S. Market just to to be there doesn't seem, to provide enough, strategic interest to us at this stage. Now should we find other opportunities that are much bigger than this one? Why not? But but making one acquisition in or one factory in the U.
S. Is not, is not very sufficient to justify, the investments in this country. Thanks
very much.
Thank you.
Next question comes from the line of Paul Bradley from Citi. Please go ahead.
Hi, that's Paul Bradley at Citi. First, congratulations on results. I'm very good to see you delivering all that you promised. A couple of quick ones from me. On the, working capital side, could you let us know what your factoring balances were at the end of the year and whether you've made any changes to your factoring program?
And secondly, one of your, I guess, picking up on this plastics glass point, one of your, USPS yesterday said, in Brazilian beer, they've seen a move from glass towards, cans. I was wondering if you're seeing the same Brazil if you're seeing anything in Europe, which is losing share for class towards cans?
What was the first question? Sorry, because I had a hard time to listen.
Sorry, factoring
factoring, factoring, I was expecting a question. I didn't want to raise a red flag in front of everyone on the working capital. We factor in 2018 on non reverse factoring, we factor 1,000,000 in 'eighteen. We factor in 19, 313,000,000. So that's what we discussed at the time of the IPO.
There was a ramp up. And of course, there will be an increase seasonally in the year when you sell more, you factor more. But again, this is a service at a cheap price, and we're paying 1%. And we're using it naturally is not a mean for us to improve the working capital. It's just we're using where we have sales 1% is seen more expensive than what our bankers, friends are offering to us.
So, and we have 10,000 customer with a level of a due, which is irrelevant, the level is extremely low for company of foresight. So this is we have a very good customer base. So again, flat number 2 going to increase probably going to be higher at the end of June because it's a strong quarter in terms of sales. And very attractive in terms of pricing.
For your second question regarding Brazil, I've read this comment about the shift from, maybe probable shift from glass to can That's not at all what we see on the market. Let's be clear. The glass market in Brazil is very dynamic. Fueled by, 1st of all, the beer segment, which is growing, growing quite fast, by the way. And more importantly, the consumer habits changing in Brazil where it seems that our customers that are selling beer are selling a lot more one way beer rather than the returnable beer.
In other words, as you know, there's probably 20 terms when you have a returnable packaging versus one way packaging, which is one off. And it seems that the consumers in Brazil are drinking more home right now than they used to in a public spaces. And therefore, the need for glass is quite strong. Actually, we have a strong demand from our customers in Brazil. So I don't know if the growth of glass is bigger or less than the growth of can in in Brazil, but I can tell you the growth of glass is is is is very certain, is very strong.
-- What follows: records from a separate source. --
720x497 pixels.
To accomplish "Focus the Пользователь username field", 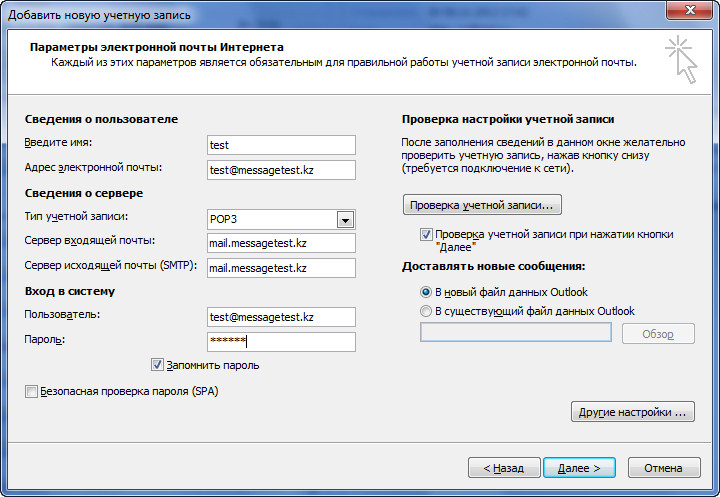I will pos(281,317).
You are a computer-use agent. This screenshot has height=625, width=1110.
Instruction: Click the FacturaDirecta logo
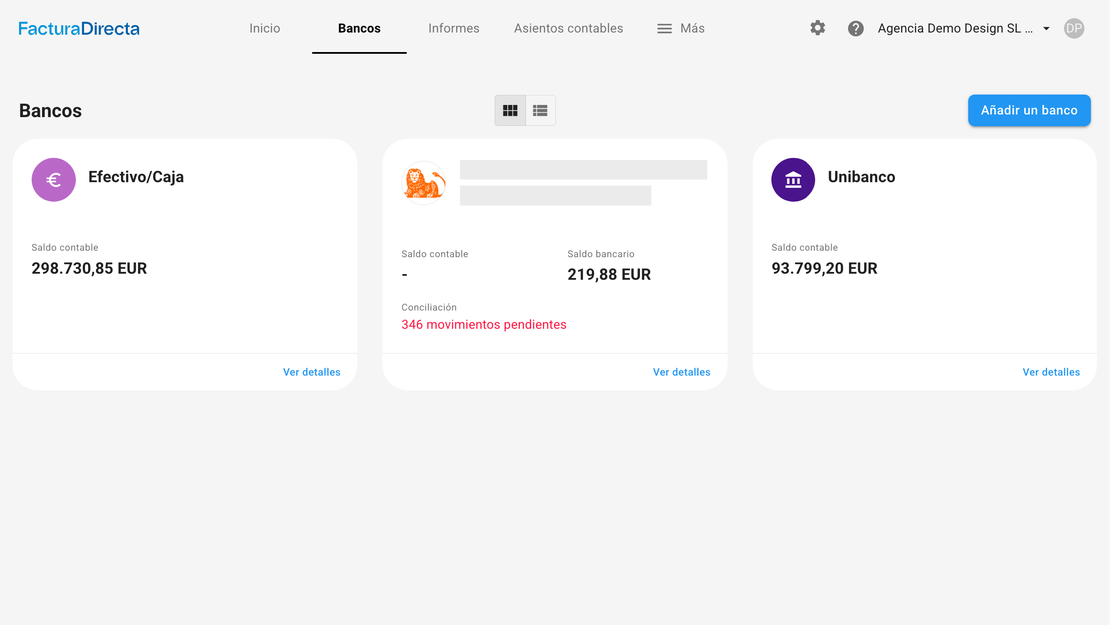[79, 29]
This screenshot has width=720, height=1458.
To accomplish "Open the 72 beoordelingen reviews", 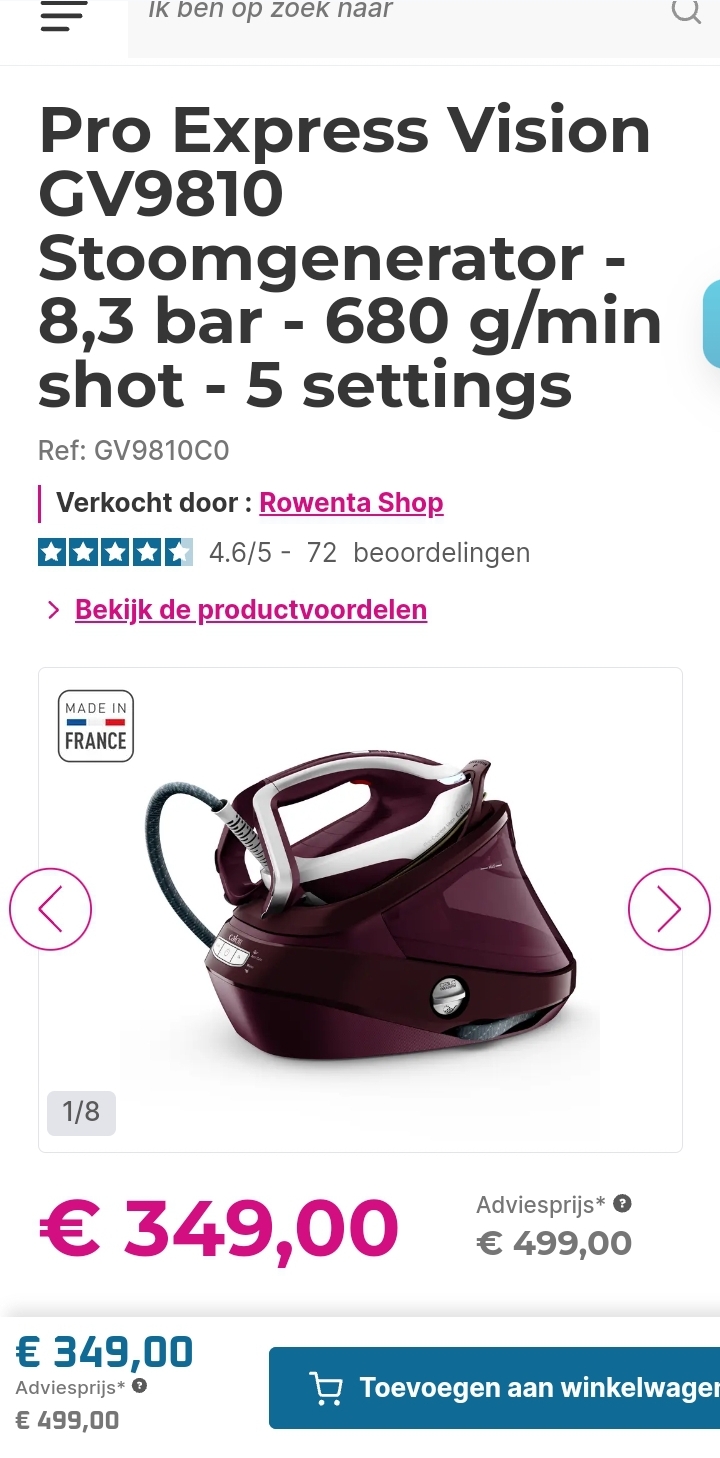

And we do enjoy it. Now in in Europe, I mean, we'll see, in a few months, the official statistics from the federations, both glass and can faderations, we'll see if we if in Europe, there is some kind of substitution from glass to can, it doesn't seem to be the case to be frank with you, but, but, I don't know if you have any any official statistics.
Great. Thank you.
That was our last question from the audio line. So I'll hand the call back to your staff Thank you.
Okay. So I think it's time to conclude and I would like to thank you very much again for attending this presentation and this discussion. Thank you very much and have a good day. Thank you.